This Week In Veloren 134
This week, we see the plans for the 0.11 release. RTSim sees some optimizations, and we examine the situation with CI runners.
- AngelOnFira, TWiV Editor
Contributor Work
Thanks to this week's contributors, @xMAC94x, @XVar, @Sam, @imbris, @ubruntu, and @flo.
@XVar added a small utility cargo cmd-doc-gen
that auto-generates documentation of the in-game commands for the book: https://book.veloren.net/players/commands.html. You can read this week's meeting notes here.
0.11 Release Prep by @xMAC94x
The 0.11 release will be on Saturday, 2021-09-11, at 18:00 GMT. As usual, there will be a feature freeze starting from 2021-09-04 18:00 GMT. We recommend submitting critical and large MRs for review now, before the feature freeze.
This release will also have a stress test event between the feature freeze and the release. We will be sharing further details of this later. Getting your large MR merged before feature freeze Please mention @xMAC94x in the #ReleaseMRs_0.11
thread (in programmers) with a short summary with the following details (the more, the better):
- What is complete
- What needs to be done
- Can your feature be partially introduced to master in its current state (as multiple MRs)?
- Do you foresee any issues with your MR and if so, which ones?
- Why should this feature be in 0.11?
This is required to align our testing and review strategies to ensure a smooth release.

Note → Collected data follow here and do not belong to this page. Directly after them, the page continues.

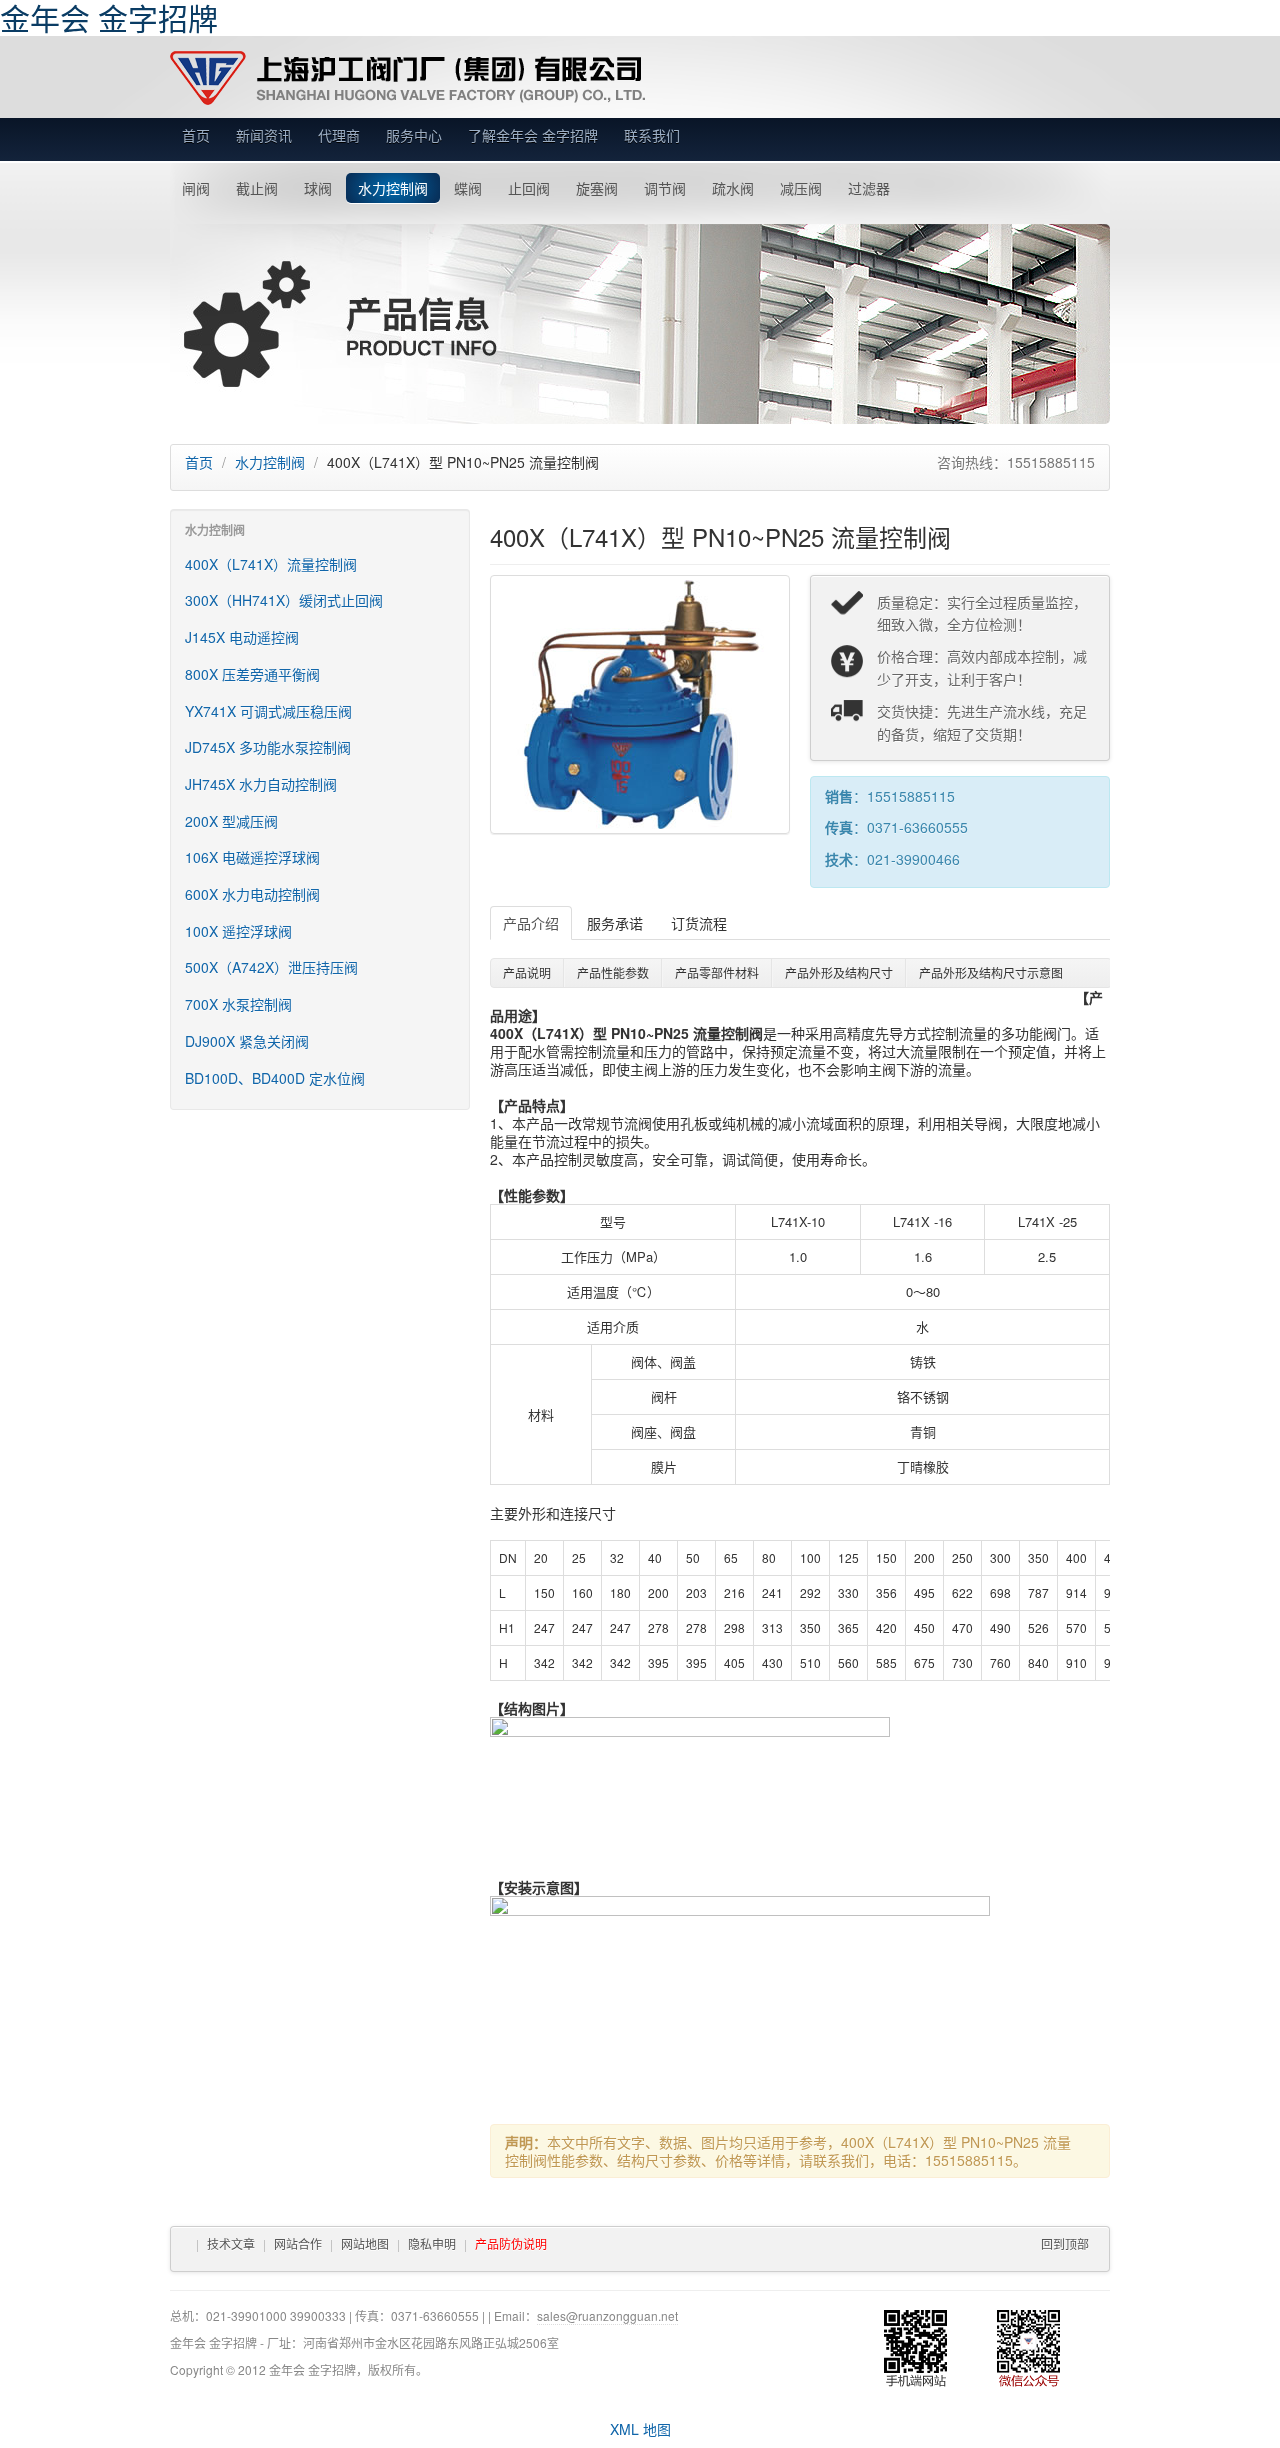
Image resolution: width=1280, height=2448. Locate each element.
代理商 (339, 135)
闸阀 (196, 188)
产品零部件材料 (717, 972)
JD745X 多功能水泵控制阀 (268, 747)
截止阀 (257, 188)
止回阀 (529, 188)
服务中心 (414, 135)
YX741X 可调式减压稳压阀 (268, 711)
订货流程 (699, 923)
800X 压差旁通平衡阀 (252, 674)
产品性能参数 (613, 972)
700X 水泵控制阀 (238, 1004)
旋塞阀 (597, 188)
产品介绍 (531, 923)
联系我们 (652, 135)
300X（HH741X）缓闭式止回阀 (284, 600)
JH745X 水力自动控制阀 (261, 784)
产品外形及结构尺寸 (839, 972)
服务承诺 (615, 923)
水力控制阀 (393, 188)
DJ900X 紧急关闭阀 (247, 1041)
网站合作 (298, 2243)
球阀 (318, 188)
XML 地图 (640, 2429)
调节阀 (665, 188)
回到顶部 (1065, 2243)
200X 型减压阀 (231, 821)
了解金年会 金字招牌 (533, 135)
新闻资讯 (264, 135)
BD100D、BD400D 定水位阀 (275, 1078)
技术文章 (231, 2243)
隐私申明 (432, 2243)
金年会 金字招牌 (407, 78)
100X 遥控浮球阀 (238, 931)
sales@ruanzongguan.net (607, 2315)
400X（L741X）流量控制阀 (271, 564)
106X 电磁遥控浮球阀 (252, 857)
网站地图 (365, 2243)
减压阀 (801, 188)
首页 (196, 135)
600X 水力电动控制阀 (252, 894)
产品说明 (527, 972)
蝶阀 (468, 188)
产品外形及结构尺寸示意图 (991, 972)
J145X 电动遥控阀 (242, 637)
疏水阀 (733, 188)
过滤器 (869, 188)
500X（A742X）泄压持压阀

2021-09-04 18:00:00 GMT Feature freeze — No new feature MRs will be merged.
2021-09-06 18:00:00 GMT Stress test event.
2021-09-10 10:00:00 GMT Total freeze — no new merges will be introduced unless they're critical.
2021-09-10 16:00:00 GMT Release build will be compiled.
2021-09-11 12:00:00 GMT Main server hardware upgrade.
2021-09-11 18:00:00 GMT Release party!
RTSim optimizations by @ubruntu
I started working on making RTSim entities update in smaller groups because I saw a TODO comment in the code and got nerd sniped into trying to find a solution. The idea is that there are NPC entities that only exist when they are in a chunk that is loaded and in view of a player, and there are also RTSim entities that continue to simulate behavior when they are far away from players in unloaded chunks.
Originally, every RTSim entity was being simulated during every tick, and that didn't have to be the case. It's easier to tell something to move 10 feet once than to tell it 5 times to move 2 feet, which means during each tick we don't have to tell as many entities to update their position. The trade-off is that the precision of movement for simulated entities can suffer when too much time elapses between their updates, so they could for example run past the town they were trying to reach.
RTSim entities that are unloaded will update once every 30 server ticks, which I believe is slightly more than once per second. RTSim entities that are loaded in view of players are still updated every server tick so their pathfinding and general behavior shouldn't look noticeably different to players. In order to keep loaded and unloaded entities in sync we need to store the time (as an f64) that the entity was last updated, and use that to calculate the delta time which is then needed to calculate simulated travel speed.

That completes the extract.